_What to do:_ Output each record exactly, with nothing omitted.

_Data extracts:_
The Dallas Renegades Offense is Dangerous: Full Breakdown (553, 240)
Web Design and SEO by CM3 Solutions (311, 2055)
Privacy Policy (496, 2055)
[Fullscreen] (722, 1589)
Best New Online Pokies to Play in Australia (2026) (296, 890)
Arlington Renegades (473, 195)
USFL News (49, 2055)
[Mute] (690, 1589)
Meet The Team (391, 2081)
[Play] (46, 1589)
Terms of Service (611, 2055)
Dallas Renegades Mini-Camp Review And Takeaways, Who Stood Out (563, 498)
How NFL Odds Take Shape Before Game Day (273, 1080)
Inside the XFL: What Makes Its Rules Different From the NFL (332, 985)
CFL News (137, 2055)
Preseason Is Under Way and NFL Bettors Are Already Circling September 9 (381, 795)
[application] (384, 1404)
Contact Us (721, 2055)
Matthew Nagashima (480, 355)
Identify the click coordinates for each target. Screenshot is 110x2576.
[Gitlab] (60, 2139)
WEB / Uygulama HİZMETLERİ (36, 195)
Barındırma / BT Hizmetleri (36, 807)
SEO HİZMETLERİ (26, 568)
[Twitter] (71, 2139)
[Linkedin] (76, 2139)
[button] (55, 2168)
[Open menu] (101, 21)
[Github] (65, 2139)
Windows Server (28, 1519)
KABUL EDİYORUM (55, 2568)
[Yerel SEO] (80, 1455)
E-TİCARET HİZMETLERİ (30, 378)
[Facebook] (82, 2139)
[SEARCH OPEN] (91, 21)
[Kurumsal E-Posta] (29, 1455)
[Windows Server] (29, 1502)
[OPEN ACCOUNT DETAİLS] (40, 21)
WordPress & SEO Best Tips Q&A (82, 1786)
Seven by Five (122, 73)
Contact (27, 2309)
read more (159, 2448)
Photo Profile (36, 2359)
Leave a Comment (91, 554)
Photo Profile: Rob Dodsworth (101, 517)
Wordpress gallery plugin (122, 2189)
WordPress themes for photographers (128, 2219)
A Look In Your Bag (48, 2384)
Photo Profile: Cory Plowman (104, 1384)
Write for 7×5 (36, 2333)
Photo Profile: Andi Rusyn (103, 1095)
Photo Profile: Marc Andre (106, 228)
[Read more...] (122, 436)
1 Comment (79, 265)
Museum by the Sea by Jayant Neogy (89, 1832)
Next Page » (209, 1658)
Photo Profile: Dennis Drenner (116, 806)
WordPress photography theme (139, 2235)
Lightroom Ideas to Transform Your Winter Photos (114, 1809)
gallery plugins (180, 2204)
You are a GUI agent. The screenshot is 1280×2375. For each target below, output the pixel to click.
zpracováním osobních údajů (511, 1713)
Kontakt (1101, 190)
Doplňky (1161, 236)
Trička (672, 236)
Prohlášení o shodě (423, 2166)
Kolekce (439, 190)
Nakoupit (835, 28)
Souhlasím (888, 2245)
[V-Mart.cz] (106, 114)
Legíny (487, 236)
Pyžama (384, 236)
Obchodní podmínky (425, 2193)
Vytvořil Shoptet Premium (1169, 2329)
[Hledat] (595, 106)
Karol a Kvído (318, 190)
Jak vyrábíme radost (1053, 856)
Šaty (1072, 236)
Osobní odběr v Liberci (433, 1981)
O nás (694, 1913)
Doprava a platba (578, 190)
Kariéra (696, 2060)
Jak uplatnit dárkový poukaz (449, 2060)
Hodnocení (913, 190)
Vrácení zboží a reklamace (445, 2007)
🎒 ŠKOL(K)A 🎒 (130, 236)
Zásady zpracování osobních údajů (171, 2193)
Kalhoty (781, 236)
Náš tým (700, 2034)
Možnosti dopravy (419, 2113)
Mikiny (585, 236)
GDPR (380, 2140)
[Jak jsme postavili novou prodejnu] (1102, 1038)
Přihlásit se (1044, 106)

_Response:_
The Dallas Renegades Offense is Dangerous: Full Breakdown (553, 240)
Web Design and SEO by CM3 Solutions (311, 2055)
Privacy Policy (496, 2055)
[Fullscreen] (722, 1589)
Best New Online Pokies to Play in Australia (2026) (296, 890)
Arlington Renegades (473, 195)
USFL News (49, 2055)
[Mute] (690, 1589)
Meet The Team (391, 2081)
[Play] (46, 1589)
Terms of Service (611, 2055)
Dallas Renegades Mini-Camp Review And Takeaways, Who Stood Out (563, 498)
How NFL Odds Take Shape Before Game Day (273, 1080)
Inside the XFL: What Makes Its Rules Different From the NFL (332, 985)
CFL News (137, 2055)
Preseason Is Under Way and NFL Bettors Are Already Circling September 9 (381, 795)
[application] (384, 1404)
Contact Us (721, 2055)
Matthew Nagashima (480, 355)
Identify the click coordinates for each target. Screenshot is 110x2576.
[Gitlab] (60, 2139)
WEB / Uygulama HİZMETLERİ (36, 195)
Barındırma / BT Hizmetleri (36, 807)
SEO HİZMETLERİ (26, 568)
[Twitter] (71, 2139)
[Linkedin] (76, 2139)
[button] (55, 2168)
[Open menu] (101, 21)
[Github] (65, 2139)
Windows Server (28, 1519)
KABUL EDİYORUM (55, 2568)
[Yerel SEO] (80, 1455)
E-TİCARET HİZMETLERİ (30, 378)
[Facebook] (82, 2139)
[SEARCH OPEN] (91, 21)
[Kurumsal E-Posta] (29, 1455)
[Windows Server] (29, 1502)
[OPEN ACCOUNT DETAİLS] (40, 21)
WordPress & SEO Best Tips Q&A (82, 1786)
Seven by Five (122, 73)
Contact (27, 2309)
read more (159, 2448)
Photo Profile (36, 2359)
Leave a Comment (91, 554)
Photo Profile: Rob Dodsworth (101, 517)
Wordpress gallery plugin (122, 2189)
WordPress themes for photographers (128, 2219)
A Look In Your Bag (48, 2384)
Photo Profile: Cory Plowman (104, 1384)
Write for 7×5 (36, 2333)
Photo Profile: Andi Rusyn (103, 1095)
Photo Profile: Marc Andre (106, 228)
[Read more...] (122, 436)
1 Comment (79, 265)
Museum by the Sea by Jayant Neogy (89, 1832)
Next Page » (209, 1658)
Photo Profile: Dennis Drenner (116, 806)
WordPress photography theme (139, 2235)
Lightroom Ideas to Transform Your Winter Photos (114, 1809)
gallery plugins (180, 2204)
You are a GUI agent. The screenshot is 1280×2375. For each target below, output the pixel to click.
zpracováním osobních údajů (511, 1713)
Kontakt (1101, 190)
Doplňky (1161, 236)
Trička (672, 236)
Prohlášení o shodě (423, 2166)
Kolekce (439, 190)
Nakoupit (835, 28)
Souhlasím (888, 2245)
[V-Mart.cz] (106, 114)
Legíny (487, 236)
Pyžama (384, 236)
Obchodní podmínky (425, 2193)
Vytvořil Shoptet Premium (1169, 2329)
[Hledat] (595, 106)
Karol a Kvído (318, 190)
Jak vyrábíme radost (1053, 856)
Šaty (1072, 236)
Osobní odběr v Liberci (433, 1981)
O nás (694, 1913)
Doprava a platba (578, 190)
Kariéra (696, 2060)
Jak uplatnit dárkový poukaz (449, 2060)
Hodnocení (913, 190)
Vrácení zboží a reklamace (445, 2007)
🎒 ŠKOL(K)A 🎒 (130, 236)
Zásady zpracování osobních údajů (171, 2193)
Kalhoty (781, 236)
Náš tým (700, 2034)
Možnosti dopravy (419, 2113)
Mikiny (585, 236)
GDPR (380, 2140)
[Jak jsme postavili novou prodejnu] (1102, 1038)
Přihlásit se (1044, 106)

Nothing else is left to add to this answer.